Exercise description: Copy the portion of the email on provisioned bandwidth between "Here's a slightly" and "of the time.", inclusive, changing each "ISP B" to "ISP C".

I agree.

Here's a slightly different example. The common tier for ISP A may have
provisioned bandwidth of 12 Mbps, and 10 Mbps for ISP B. Assuming that
an application doesn't need 11 Mbps, it may make more sense for the app
to pick an ISP A client 12 times out of 22 (55%), and an ISP B client 10
times out of 22 (45%), rather than an ISP A client 100% of the time.

-- Rich

-----Original Message-----
From: Sebastian Kiesel [mailto:[email protected]] 
Sent: Thursday, March 18, 2010 5:42 PM
To: Woundy, Richard
Cc: [email protected]
Subject: Re: [alto] Comments on provisioned bandwidth and ALTO

Hi,

a technical concern regarding the provisioned bandwidth attribute:

If a P2P app uses this information for a peer selection strategy like
"try the highest bandwidth tier peers first" or "try the highest
bandwidth tier peers with higher probability", and if there is a swarm
with many peers but very few of them are in the highest bandwidth tier,
the user experience of these premium customers might be worse than for a
customer with lower provisioned bandwidth (even if the P2P app uses flow
control and congestion control, the initial syn packets alone could
overwhelm the premium customer's links).

Provided material:
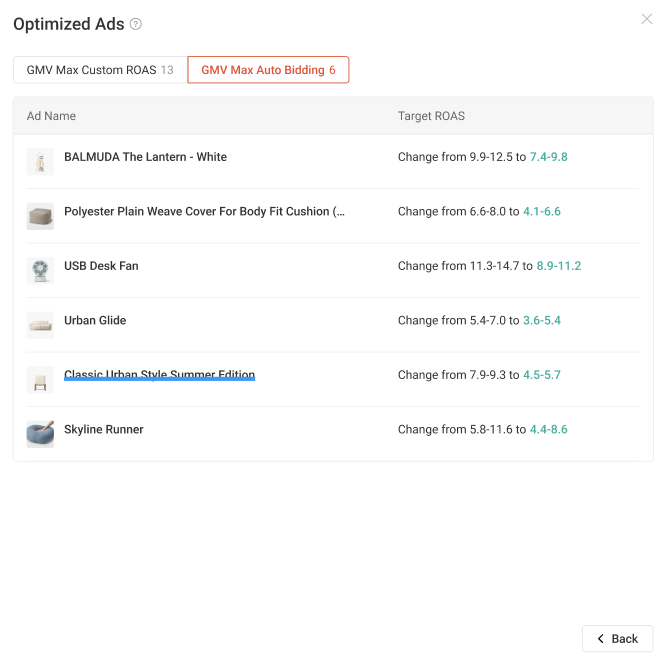Click the cushion cover product thumbnail
This screenshot has height=660, width=666.
tap(40, 216)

Solved problem:
Here's a slightly different example. The common tier for ISP A may have
provisioned bandwidth of 12 Mbps, and 10 Mbps for ISP C. Assuming that
an application doesn't need 11 Mbps, it may make more sense for the app
to pick an ISP A client 12 times out of 22 (55%), and an ISP C client 10
times out of 22 (45%), rather than an ISP A client 100% of the time.